* **Directions for this task**:
All of the records must be repeated exactly as they read.

* **Information supplied**:
* * * * *

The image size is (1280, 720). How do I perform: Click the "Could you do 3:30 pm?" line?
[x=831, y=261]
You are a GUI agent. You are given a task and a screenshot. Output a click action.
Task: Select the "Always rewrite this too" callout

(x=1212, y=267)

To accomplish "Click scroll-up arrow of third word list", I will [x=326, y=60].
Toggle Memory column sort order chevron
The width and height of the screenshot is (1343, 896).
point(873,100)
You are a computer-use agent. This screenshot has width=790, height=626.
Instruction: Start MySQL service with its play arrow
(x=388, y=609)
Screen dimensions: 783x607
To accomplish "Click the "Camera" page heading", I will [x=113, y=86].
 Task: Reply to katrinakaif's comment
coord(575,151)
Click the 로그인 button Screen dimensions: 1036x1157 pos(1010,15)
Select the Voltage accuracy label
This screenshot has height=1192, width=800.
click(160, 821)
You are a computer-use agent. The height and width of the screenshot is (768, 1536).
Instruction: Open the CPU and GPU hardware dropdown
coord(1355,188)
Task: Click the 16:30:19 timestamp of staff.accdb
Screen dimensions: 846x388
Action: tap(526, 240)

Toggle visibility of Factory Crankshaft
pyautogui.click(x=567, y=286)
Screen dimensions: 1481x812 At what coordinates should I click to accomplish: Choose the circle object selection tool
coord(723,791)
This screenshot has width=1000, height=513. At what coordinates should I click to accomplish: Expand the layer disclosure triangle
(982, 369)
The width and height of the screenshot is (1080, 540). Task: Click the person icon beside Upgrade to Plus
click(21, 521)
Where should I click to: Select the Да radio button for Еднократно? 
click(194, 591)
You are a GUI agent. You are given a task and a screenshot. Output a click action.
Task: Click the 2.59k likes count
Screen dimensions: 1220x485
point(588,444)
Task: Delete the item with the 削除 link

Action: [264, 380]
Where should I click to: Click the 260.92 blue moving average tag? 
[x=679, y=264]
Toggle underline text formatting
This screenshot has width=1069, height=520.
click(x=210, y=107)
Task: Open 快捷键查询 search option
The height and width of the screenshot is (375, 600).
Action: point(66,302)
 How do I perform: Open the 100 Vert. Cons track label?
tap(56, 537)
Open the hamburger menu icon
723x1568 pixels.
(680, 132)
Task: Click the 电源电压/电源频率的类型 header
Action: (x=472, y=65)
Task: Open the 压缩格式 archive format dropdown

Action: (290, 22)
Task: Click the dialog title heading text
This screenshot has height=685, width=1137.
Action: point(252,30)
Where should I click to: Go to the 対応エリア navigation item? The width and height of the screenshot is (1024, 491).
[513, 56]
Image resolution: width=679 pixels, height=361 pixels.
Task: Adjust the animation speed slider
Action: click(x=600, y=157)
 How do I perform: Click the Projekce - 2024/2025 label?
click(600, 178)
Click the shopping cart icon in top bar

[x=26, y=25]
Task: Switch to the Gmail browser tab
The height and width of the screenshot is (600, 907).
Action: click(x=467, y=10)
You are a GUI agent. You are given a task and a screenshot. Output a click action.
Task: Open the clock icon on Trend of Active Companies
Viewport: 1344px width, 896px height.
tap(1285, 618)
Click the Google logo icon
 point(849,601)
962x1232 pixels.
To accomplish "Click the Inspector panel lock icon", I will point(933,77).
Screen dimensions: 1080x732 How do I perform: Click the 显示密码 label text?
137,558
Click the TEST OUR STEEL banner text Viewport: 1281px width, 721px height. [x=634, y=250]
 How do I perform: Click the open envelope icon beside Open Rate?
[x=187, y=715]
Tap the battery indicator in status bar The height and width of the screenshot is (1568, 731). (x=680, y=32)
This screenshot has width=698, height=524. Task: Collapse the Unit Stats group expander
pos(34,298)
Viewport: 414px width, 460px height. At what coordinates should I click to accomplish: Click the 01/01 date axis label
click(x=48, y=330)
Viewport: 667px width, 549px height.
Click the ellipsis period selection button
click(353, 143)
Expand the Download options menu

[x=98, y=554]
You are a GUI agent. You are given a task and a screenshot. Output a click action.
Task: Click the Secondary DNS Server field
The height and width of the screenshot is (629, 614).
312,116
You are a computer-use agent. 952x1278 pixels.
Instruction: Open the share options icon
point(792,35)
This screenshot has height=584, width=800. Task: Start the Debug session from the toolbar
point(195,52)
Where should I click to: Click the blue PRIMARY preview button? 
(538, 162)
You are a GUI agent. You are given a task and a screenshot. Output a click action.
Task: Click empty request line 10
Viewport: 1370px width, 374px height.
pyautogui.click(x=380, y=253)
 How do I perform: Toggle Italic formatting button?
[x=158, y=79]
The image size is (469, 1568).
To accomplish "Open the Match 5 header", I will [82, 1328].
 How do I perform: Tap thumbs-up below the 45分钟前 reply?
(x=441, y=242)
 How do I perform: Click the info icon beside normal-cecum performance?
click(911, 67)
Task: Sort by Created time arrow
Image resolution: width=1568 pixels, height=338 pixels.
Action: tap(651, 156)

* * * * *

* **Task answer**:
The image size is (1280, 720). How do I perform: Click the "Could you do 3:30 pm?" line?
[x=831, y=261]
You are a GUI agent. You are given a task and a screenshot. Output a click action.
Task: Select the "Always rewrite this too" callout

(x=1212, y=267)

To accomplish "Click scroll-up arrow of third word list", I will [x=326, y=60].
Toggle Memory column sort order chevron
The width and height of the screenshot is (1343, 896).
point(873,100)
You are a computer-use agent. This screenshot has width=790, height=626.
Instruction: Start MySQL service with its play arrow
(x=388, y=609)
Screen dimensions: 783x607
To accomplish "Click the "Camera" page heading", I will [x=113, y=86].
 Task: Reply to katrinakaif's comment
coord(575,151)
Click the 로그인 button Screen dimensions: 1036x1157 pos(1010,15)
Select the Voltage accuracy label
This screenshot has height=1192, width=800.
click(160, 821)
You are a computer-use agent. The height and width of the screenshot is (768, 1536).
Instruction: Open the CPU and GPU hardware dropdown
coord(1355,188)
Task: Click the 16:30:19 timestamp of staff.accdb
Screen dimensions: 846x388
Action: tap(526, 240)

Toggle visibility of Factory Crankshaft
pyautogui.click(x=567, y=286)
Screen dimensions: 1481x812 At what coordinates should I click to accomplish: Choose the circle object selection tool
coord(723,791)
This screenshot has width=1000, height=513. At what coordinates should I click to accomplish: Expand the layer disclosure triangle
(982, 369)
The width and height of the screenshot is (1080, 540). Task: Click the person icon beside Upgrade to Plus
click(21, 521)
Where should I click to: Select the Да radio button for Еднократно? 
click(194, 591)
You are a GUI agent. You are given a task and a screenshot. Output a click action.
Task: Click the 2.59k likes count
Screen dimensions: 1220x485
point(588,444)
Task: Delete the item with the 削除 link

Action: [264, 380]
Where should I click to: Click the 260.92 blue moving average tag? 
[x=679, y=264]
Toggle underline text formatting
This screenshot has width=1069, height=520.
click(x=210, y=107)
Task: Open 快捷键查询 search option
The height and width of the screenshot is (375, 600).
Action: point(66,302)
 How do I perform: Open the 100 Vert. Cons track label?
tap(56, 537)
Open the hamburger menu icon
723x1568 pixels.
(680, 132)
Task: Click the 电源电压/电源频率的类型 header
Action: (x=472, y=65)
Task: Open the 压缩格式 archive format dropdown

Action: (290, 22)
Task: Click the dialog title heading text
This screenshot has height=685, width=1137.
Action: point(252,30)
Where should I click to: Go to the 対応エリア navigation item? The width and height of the screenshot is (1024, 491).
[513, 56]
Image resolution: width=679 pixels, height=361 pixels.
Task: Adjust the animation speed slider
Action: click(x=600, y=157)
 How do I perform: Click the Projekce - 2024/2025 label?
click(600, 178)
Click the shopping cart icon in top bar

[x=26, y=25]
Task: Switch to the Gmail browser tab
The height and width of the screenshot is (600, 907).
Action: click(x=467, y=10)
You are a GUI agent. You are given a task and a screenshot. Output a click action.
Task: Open the clock icon on Trend of Active Companies
Viewport: 1344px width, 896px height.
tap(1285, 618)
Click the Google logo icon
 point(849,601)
962x1232 pixels.
To accomplish "Click the Inspector panel lock icon", I will point(933,77).
Screen dimensions: 1080x732 How do I perform: Click the 显示密码 label text?
137,558
Click the TEST OUR STEEL banner text Viewport: 1281px width, 721px height. [x=634, y=250]
 How do I perform: Click the open envelope icon beside Open Rate?
[x=187, y=715]
Tap the battery indicator in status bar The height and width of the screenshot is (1568, 731). (x=680, y=32)
This screenshot has width=698, height=524. Task: Collapse the Unit Stats group expander
pos(34,298)
Viewport: 414px width, 460px height. At what coordinates should I click to accomplish: Click the 01/01 date axis label
click(x=48, y=330)
Viewport: 667px width, 549px height.
Click the ellipsis period selection button
click(353, 143)
Expand the Download options menu

[x=98, y=554]
You are a GUI agent. You are given a task and a screenshot. Output a click action.
Task: Click the Secondary DNS Server field
The height and width of the screenshot is (629, 614).
312,116
You are a computer-use agent. 952x1278 pixels.
Instruction: Open the share options icon
point(792,35)
This screenshot has height=584, width=800. Task: Start the Debug session from the toolbar
point(195,52)
Where should I click to: Click the blue PRIMARY preview button? 
(538, 162)
You are a GUI agent. You are given a task and a screenshot. Output a click action.
Task: Click empty request line 10
Viewport: 1370px width, 374px height.
pyautogui.click(x=380, y=253)
 How do I perform: Toggle Italic formatting button?
[x=158, y=79]
The image size is (469, 1568).
To accomplish "Open the Match 5 header", I will [82, 1328].
 How do I perform: Tap thumbs-up below the 45分钟前 reply?
(x=441, y=242)
 How do I perform: Click the info icon beside normal-cecum performance?
click(911, 67)
Task: Sort by Created time arrow
Image resolution: width=1568 pixels, height=338 pixels.
Action: tap(651, 156)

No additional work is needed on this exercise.